“Non esiste un Taorminese che non sia cresciuto nella Casa Salesiana. Un consistente pezzo della Nostra Storia è impresso in maniera indelebile nei muri di quella Casa e nelle mattonelle di quel Campetto”. Cosi si legge sulla pagina Facebook dei Salesiani di Taormina, dove già mille taorminesi si sono mobilitati nei giorni in cui la sede dello storico istituto rischia di arrivare al capolinea. Dal 2 dicembre, come ormai è noto, i locali dei Salesiani sono in vendita e si sta per questo effettuando una petizione popolare, già sottoscritta da numerosi cittadini.
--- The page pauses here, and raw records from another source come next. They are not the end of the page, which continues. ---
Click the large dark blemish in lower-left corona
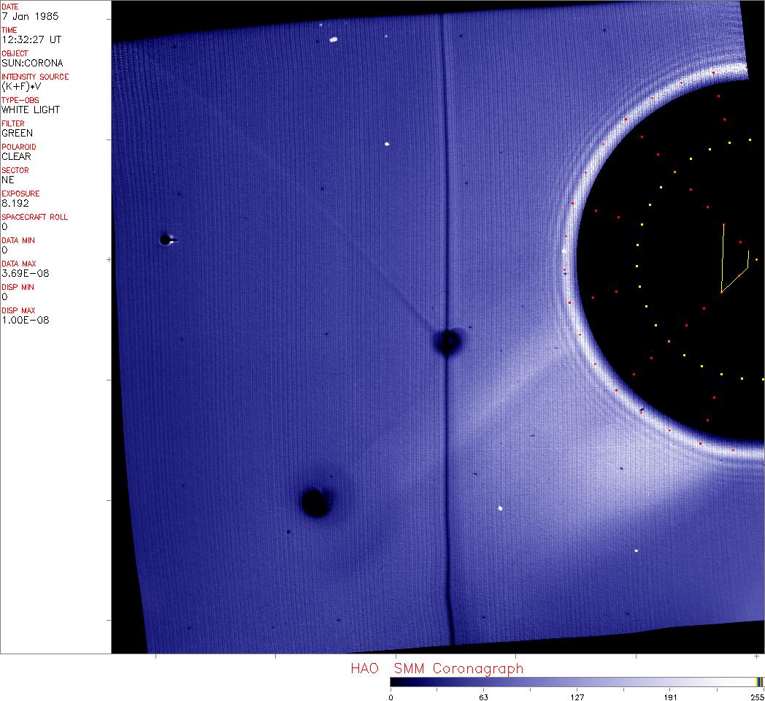The height and width of the screenshot is (701, 765). click(315, 502)
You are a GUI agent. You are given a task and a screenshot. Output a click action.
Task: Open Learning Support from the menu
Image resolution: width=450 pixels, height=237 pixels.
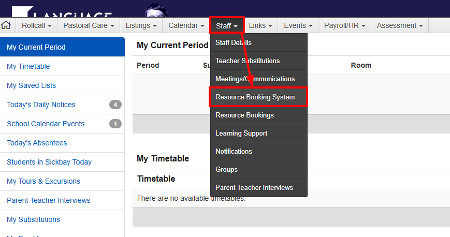pyautogui.click(x=241, y=134)
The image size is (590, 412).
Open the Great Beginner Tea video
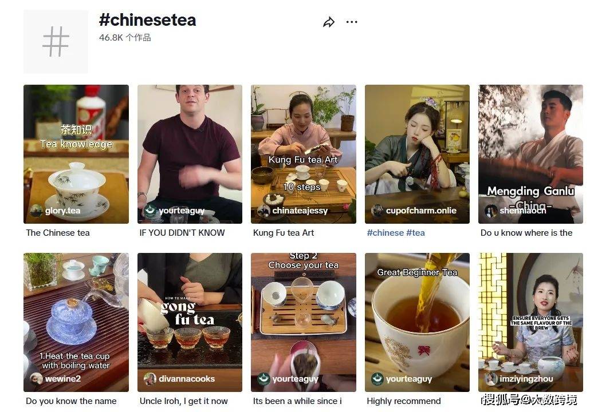(417, 322)
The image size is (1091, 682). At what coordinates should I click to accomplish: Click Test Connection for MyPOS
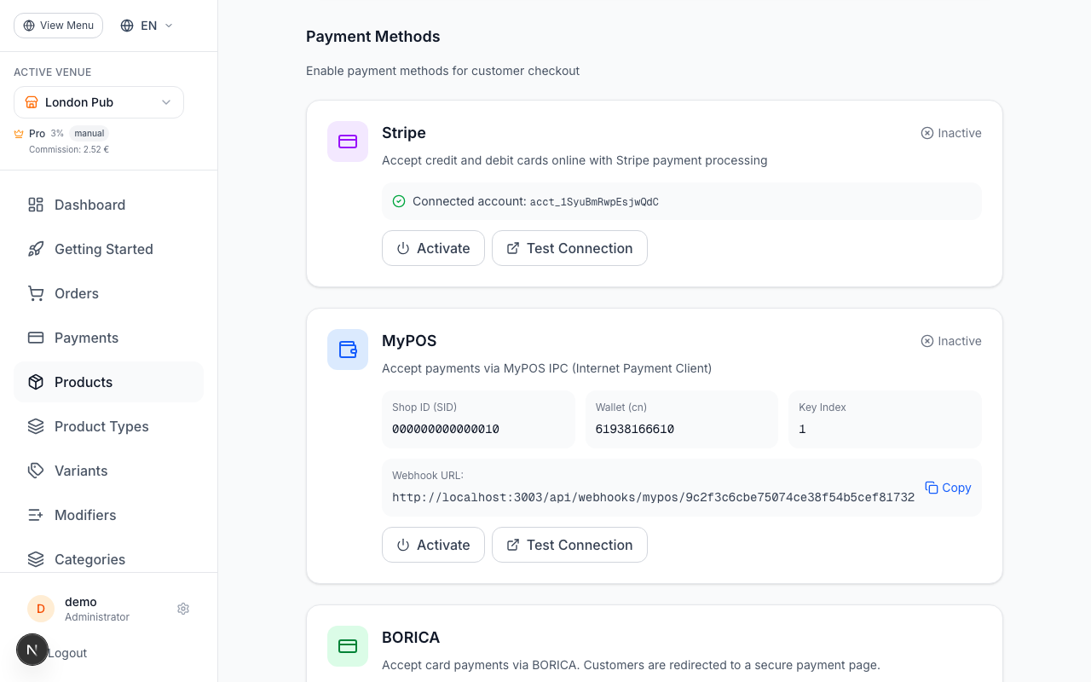click(x=569, y=545)
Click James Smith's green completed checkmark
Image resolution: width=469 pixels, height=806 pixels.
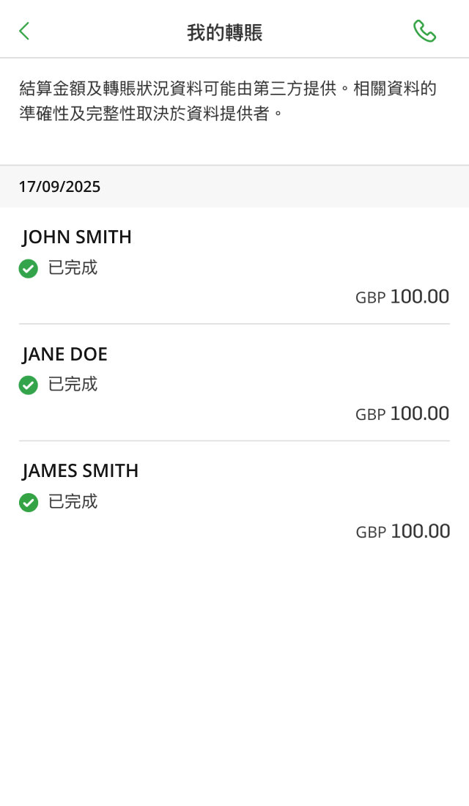(29, 503)
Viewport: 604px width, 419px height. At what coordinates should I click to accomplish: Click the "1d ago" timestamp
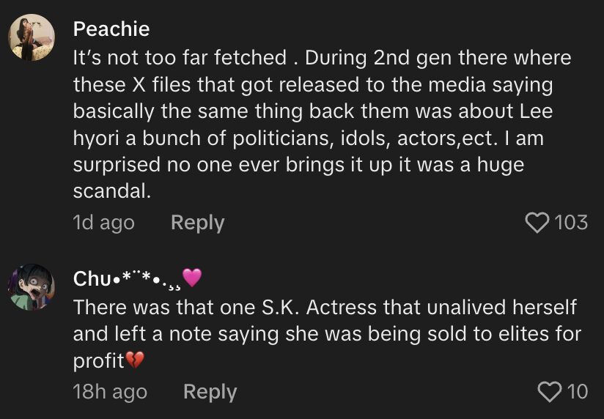coord(103,223)
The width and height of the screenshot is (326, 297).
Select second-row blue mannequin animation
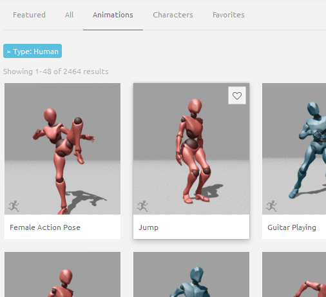(191, 274)
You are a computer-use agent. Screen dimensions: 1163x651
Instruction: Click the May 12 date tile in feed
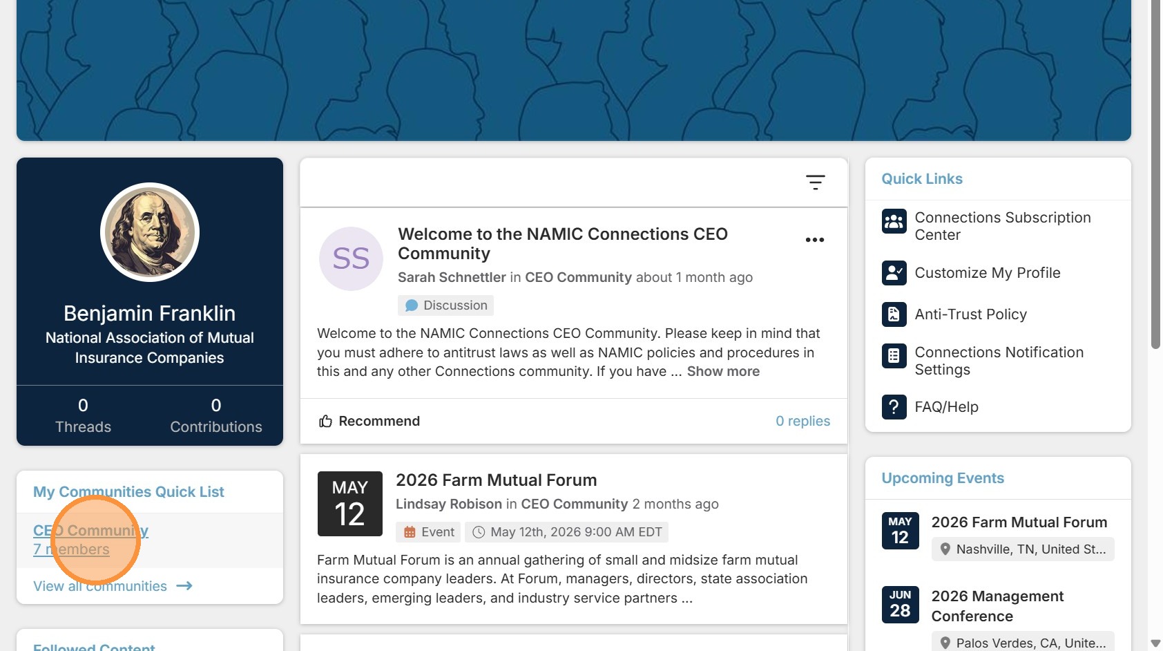[350, 504]
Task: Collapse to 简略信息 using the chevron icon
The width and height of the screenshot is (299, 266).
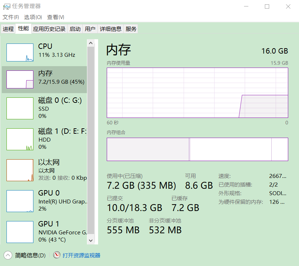Action: pyautogui.click(x=8, y=255)

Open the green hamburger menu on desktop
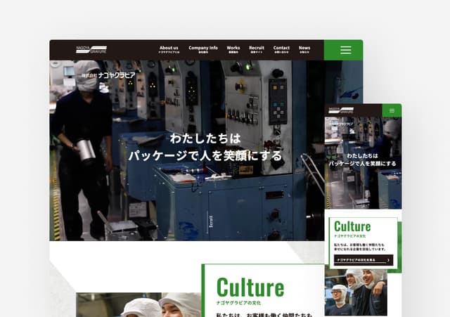pos(344,50)
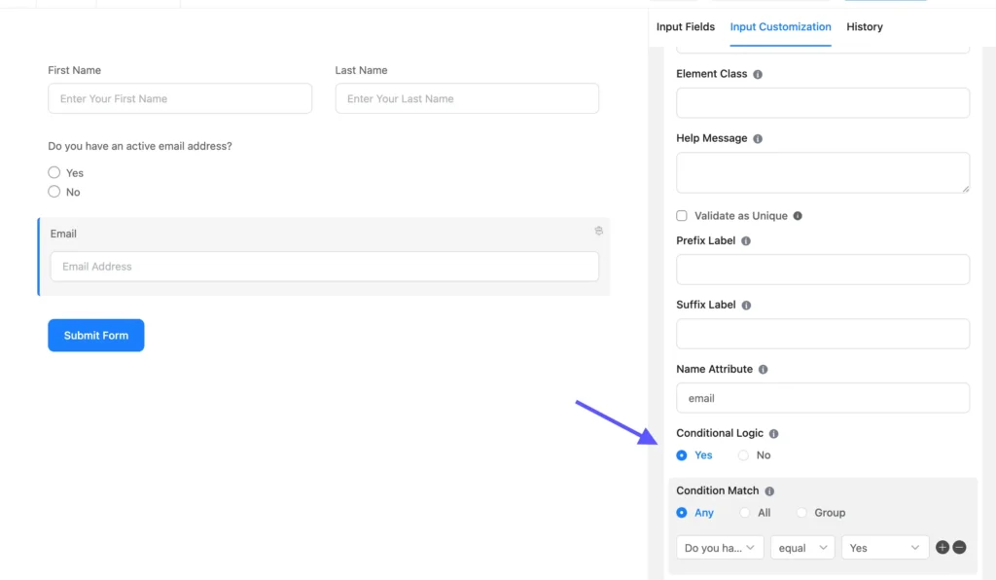Screen dimensions: 996x580
Task: Switch to the Input Fields tab
Action: point(686,26)
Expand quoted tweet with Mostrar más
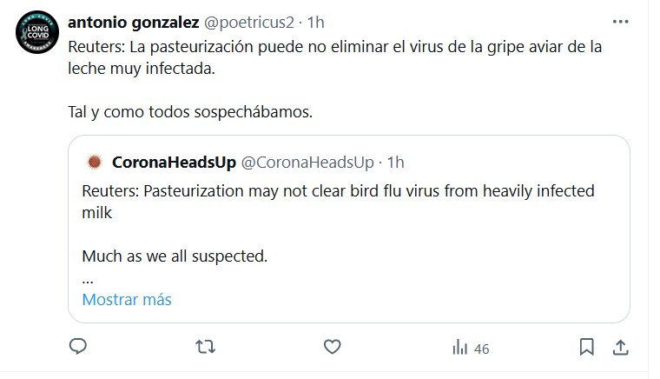 127,300
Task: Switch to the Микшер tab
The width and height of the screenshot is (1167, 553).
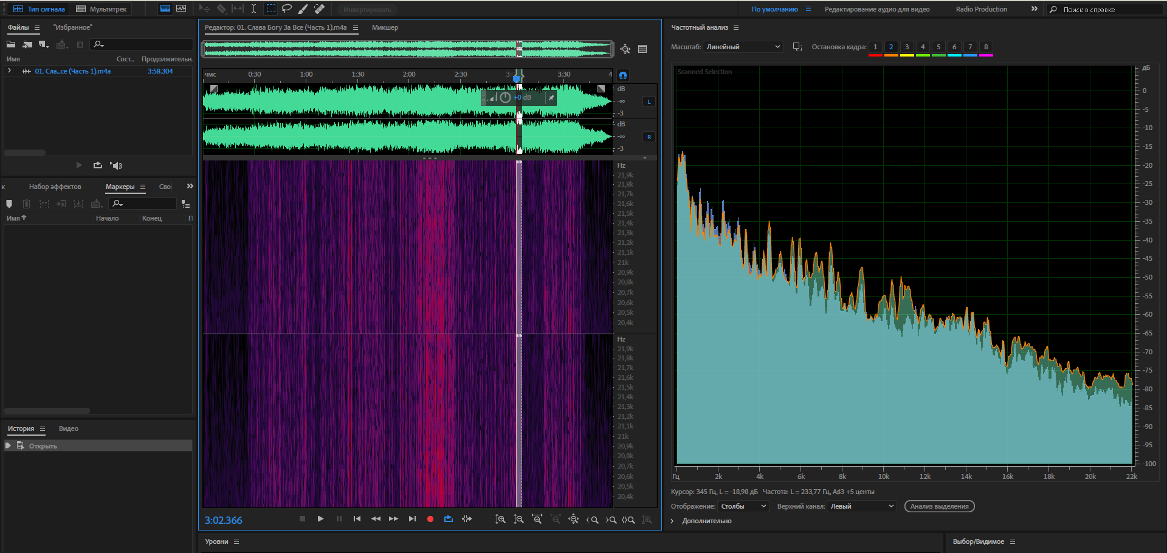Action: 385,27
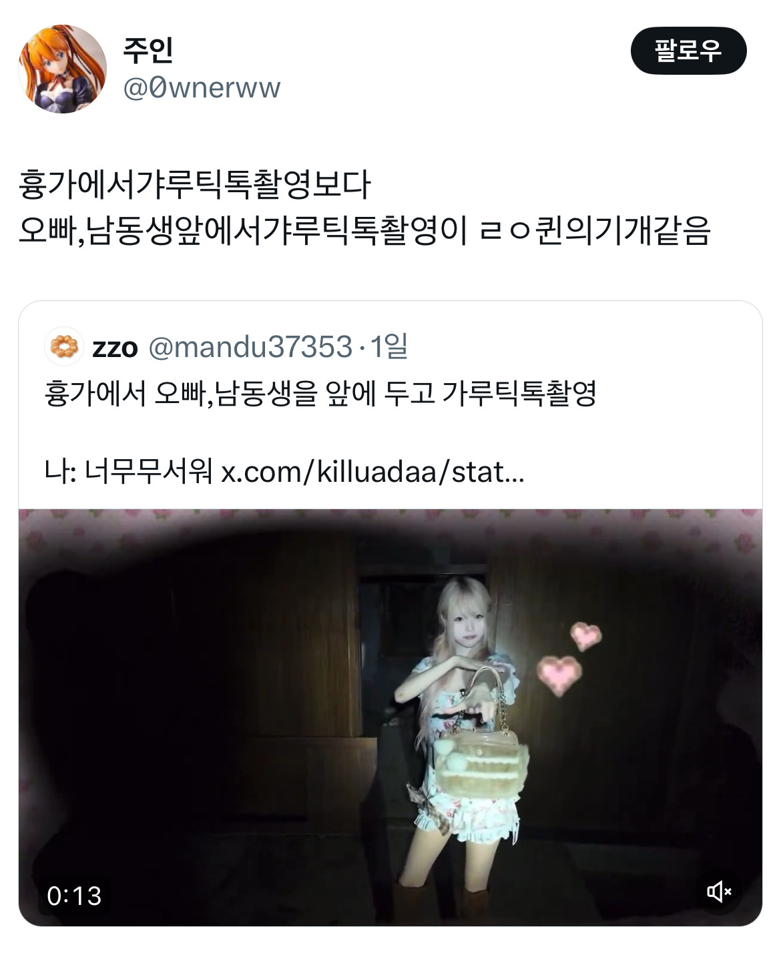The height and width of the screenshot is (953, 781).
Task: Open the quoted tweet text 흉가에서 오빠,남동생을 앞에
Action: click(320, 393)
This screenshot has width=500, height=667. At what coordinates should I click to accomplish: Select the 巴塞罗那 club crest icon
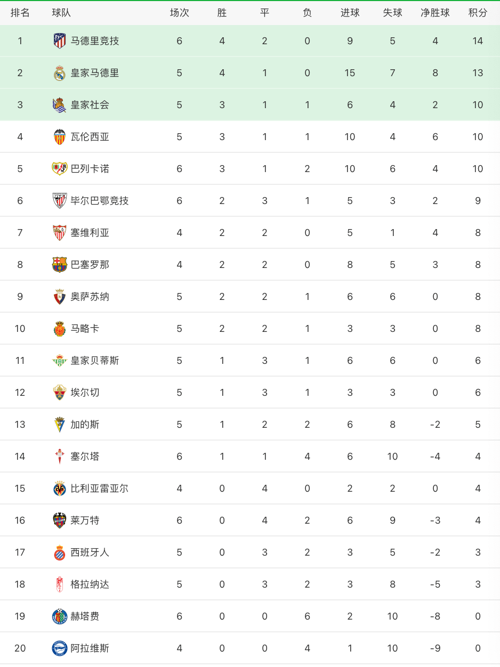pyautogui.click(x=60, y=265)
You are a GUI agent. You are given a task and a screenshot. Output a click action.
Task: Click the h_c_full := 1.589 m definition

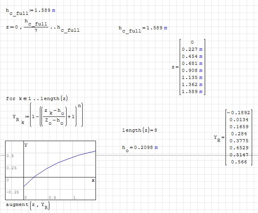coord(31,10)
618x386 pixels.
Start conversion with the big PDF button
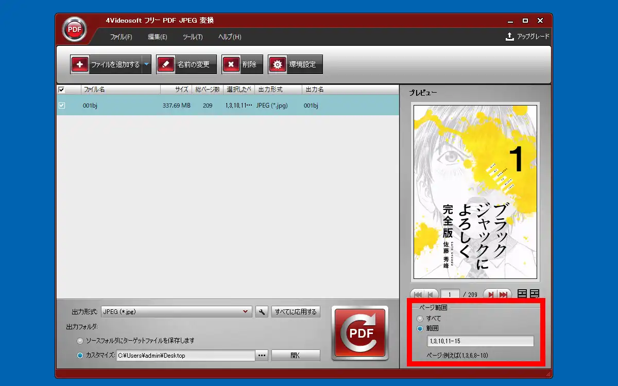coord(360,332)
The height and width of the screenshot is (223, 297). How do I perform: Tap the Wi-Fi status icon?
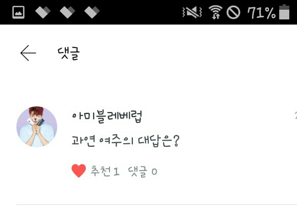tap(216, 12)
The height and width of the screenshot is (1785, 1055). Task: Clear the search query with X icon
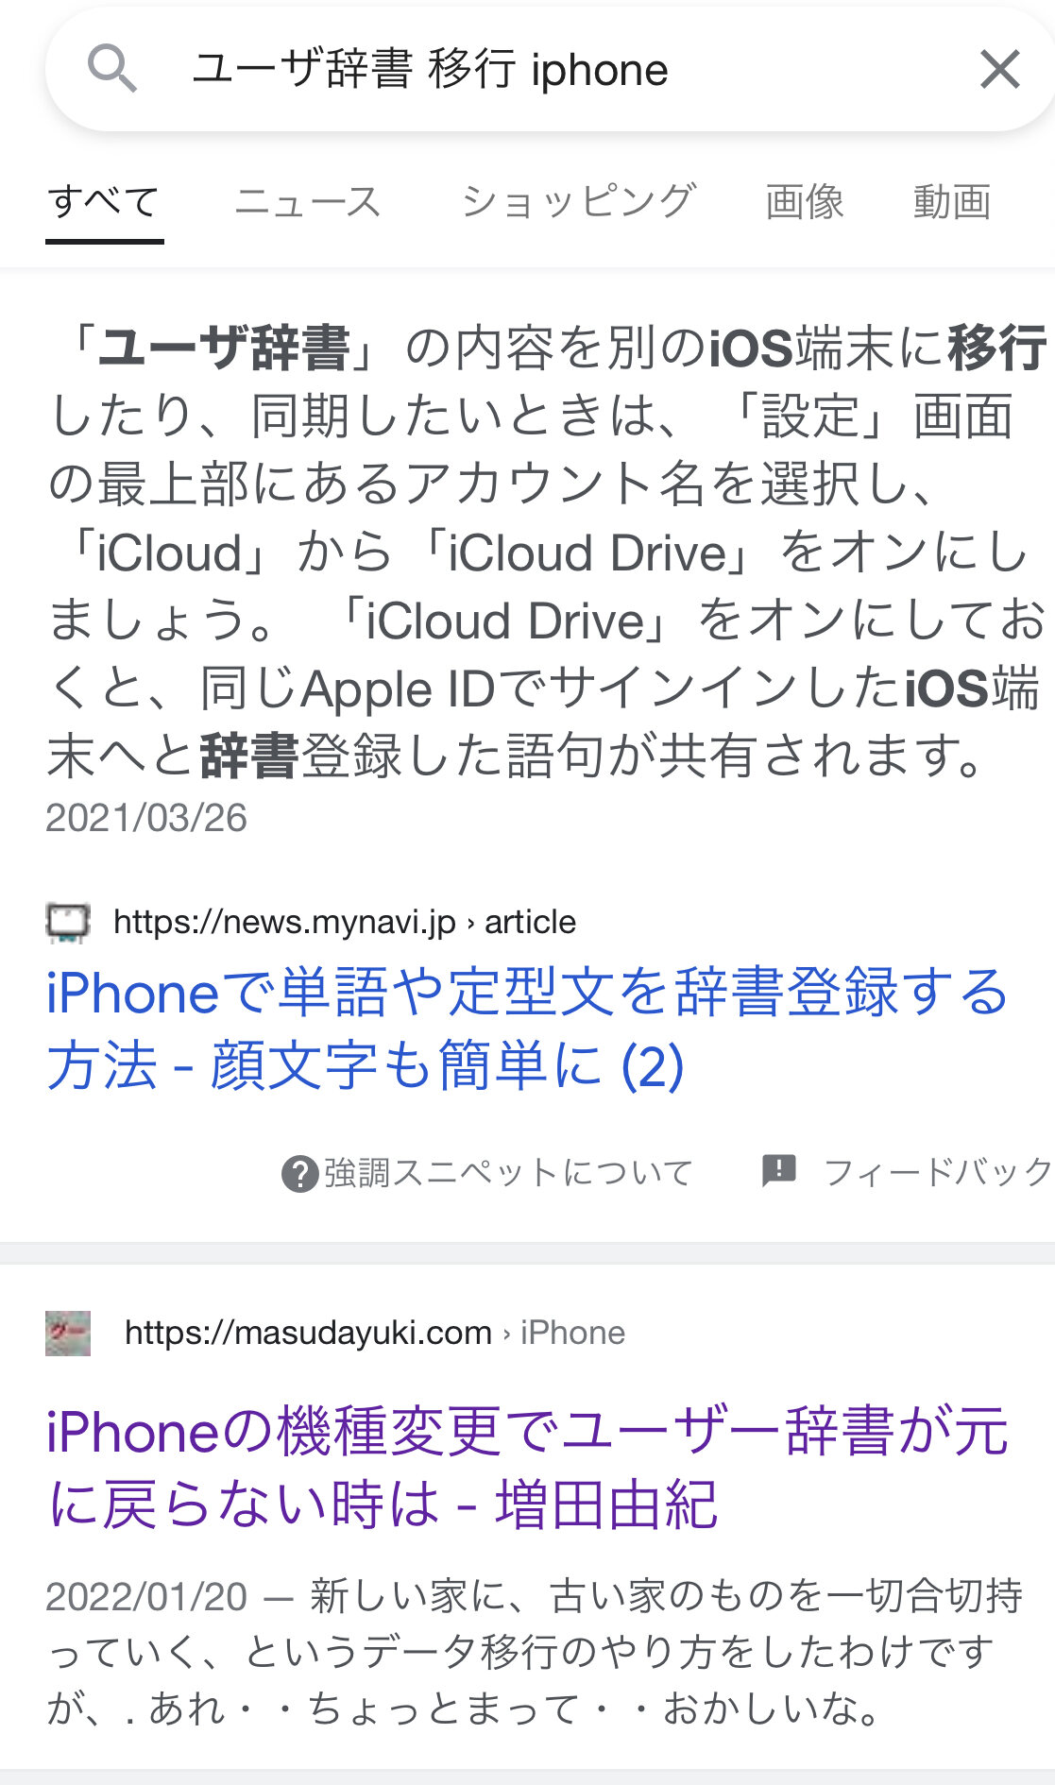click(999, 69)
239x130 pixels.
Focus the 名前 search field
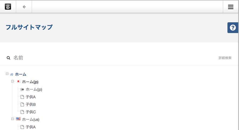click(x=116, y=58)
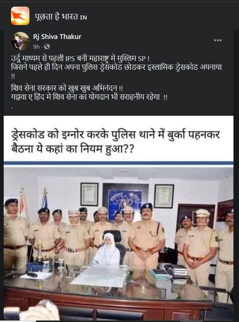
Task: Click the right framed certificate on the wall
Action: tap(164, 196)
Ieri era la giornata di Don Bosco ma, per forza di cose, oltre la festa si respirava nell’aria l’apprensione per l’incertezza di quel che sarà dei Salesiani. E’ in bilico la sorte di un punto di riferimento della comunità di Taormina. L’Unione Ex Allievi/e “Don Bosco” e l’Adma, insieme ad altri associazionismi locali, si stanno mobilitando a tutela del complesso di salita Acropoli, diretto da don Enzo Biuso. La petizione prosegue a pieno ritmo e sul Web in tanti stanno postando immagini storiche dell’Oratorio, momenti di vita trascorsi all’Oratorio in una sorta di grande bacheca dei 102 anni di storia dei Salesiani.

“Ritagli” e “flashback” di una lunga storia iniziata nel lontano 1911, quando per interessamento di Miss Mabel Hill, la ricca protestante inglese che soggiornò per lunghi anni a Taormina e dall’allora Arciprete in Taormina Gianbattista Marziani, giunsero a Taormina i Salesiani. A quanto pare sarebbero già arrivate le prime offerte di privati per acquistare i locali dei Salesiani e si tratterebbe di almeno almeno quattro proposte: la speranza a Taormina è che nessuna di queste trattative vada in porto. In vendita è finito un complesso consistente in “due unità immobiliari tra loro collegate, ovvero una villa nobiliare di 1000 mq, di cui 820 coperti ed il CineTeatro “San Giorgio” di circa 235 mq, con un’ampia terrazza panoramica di 145 mq e con una porzione sottostante di circa 270 mq”. Di fatto questa operazione, se un acquirente dovesse rilevare tali locali, decreterebbe praticamente la fine dei Salesiani a Taormina. L’intento dei taorminesi è che, alla fine, la vendita non si concretizzi. Giovani e anziani, intere generazioni che hanno frequentato i Salesiani, non vogliono neppure immaginare che una vendita metta fine a tanti ricordi ed iniziative che hanno visto protagonisti i Salesiani a sostegno dei giovani.